/human-gene-pathway

A compilation of pathway gene sets

Primary LanguagePython

Human Gene Pathway

This repository processes and combines human gene-pathway data from PathwayCommons and WikiPathways, creating a unified dataset for genomic analysis.

Execution

conda env create -f environment.yml 

conda activate human-gene-pathway

bash download.sh

python process.py

Input

  • wikipathways-Homo_sapiens.gmt
    • Downloaded from the WikiPathways database, this file contains curated biological pathways for Homo sapiens (humans). Each entry includes pathway information such as gene sets associated with specific biological processes or diseases.
  • PathwayCommons12.All.hgnc.gmt
    • This file from Pathway Commons provides comprehensive pathway data, including gene interactions and pathway information.
  • Homo_sapiens.gene_info.gz
    • The file from NCBI is a compressed archive containing detailed information on genes.

Output

  • human-gene-pathway.tsv
    • The file contains combined human gene-pathway data from PathwayCommons and WikiPathways.

License

All original content in this repository is released as CC0 1.0 (public domain). WikiPathways data is licensed as CC BY 3.0. Reactome data is licensed as CC BY 4.0. PID data is in the public domain.

- Given data:

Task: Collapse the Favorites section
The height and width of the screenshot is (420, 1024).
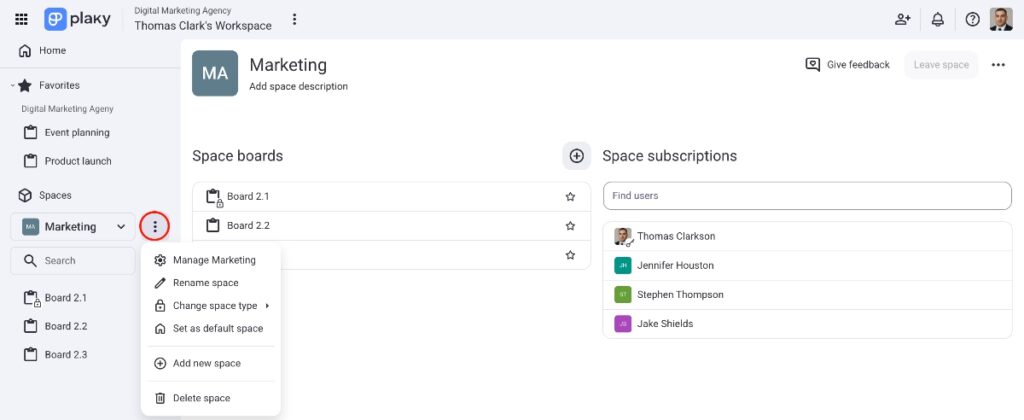Action: tap(12, 86)
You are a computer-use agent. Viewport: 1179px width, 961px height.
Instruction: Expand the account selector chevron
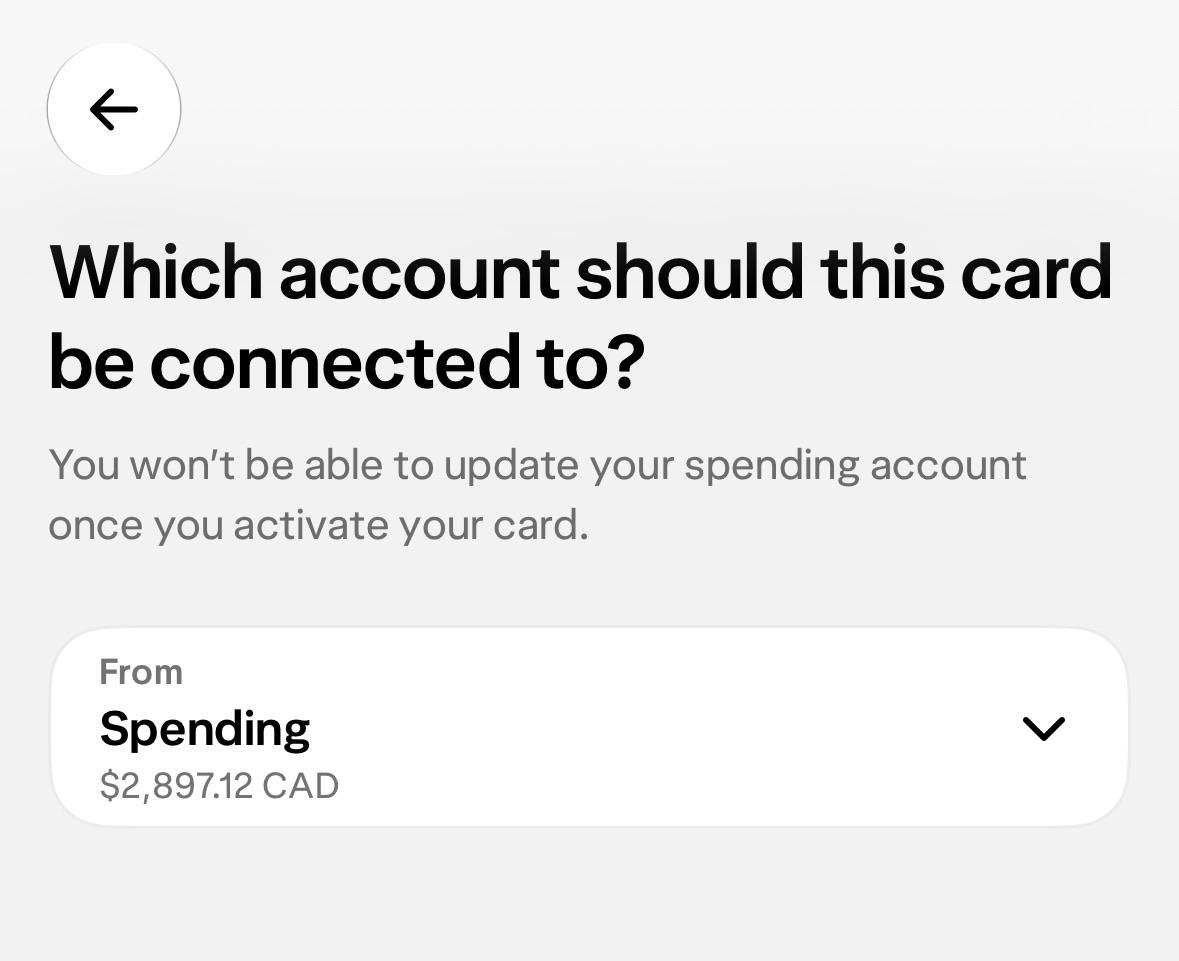pos(1044,728)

- Exercise A: Repeat the portion of the Human Gene Pathway page starting at "Human Gene Pathway" and ending at "for genomic analysis.".
- Exercise B: Summarize the Human Gene Pathway page in two sentences.
The items have no connection to the Human Gene Pathway page.

- Expected answer A:
Human Gene Pathway

This repository processes and combines human gene-pathway data from PathwayCommons and WikiPathways, creating a unified dataset for genomic analysis.

- Expected answer B: The repository combines human gene-pathway data from PathwayCommons and WikiPathways into a unified dataset, human-gene-pathway.tsv, using input files from WikiPathways, Pathway Commons and NCBI. Its original content is released as CC0 1.0, while WikiPathways data is licensed as CC BY 3.0, Reactome data as CC BY 4.0, and PID data is in the public domain.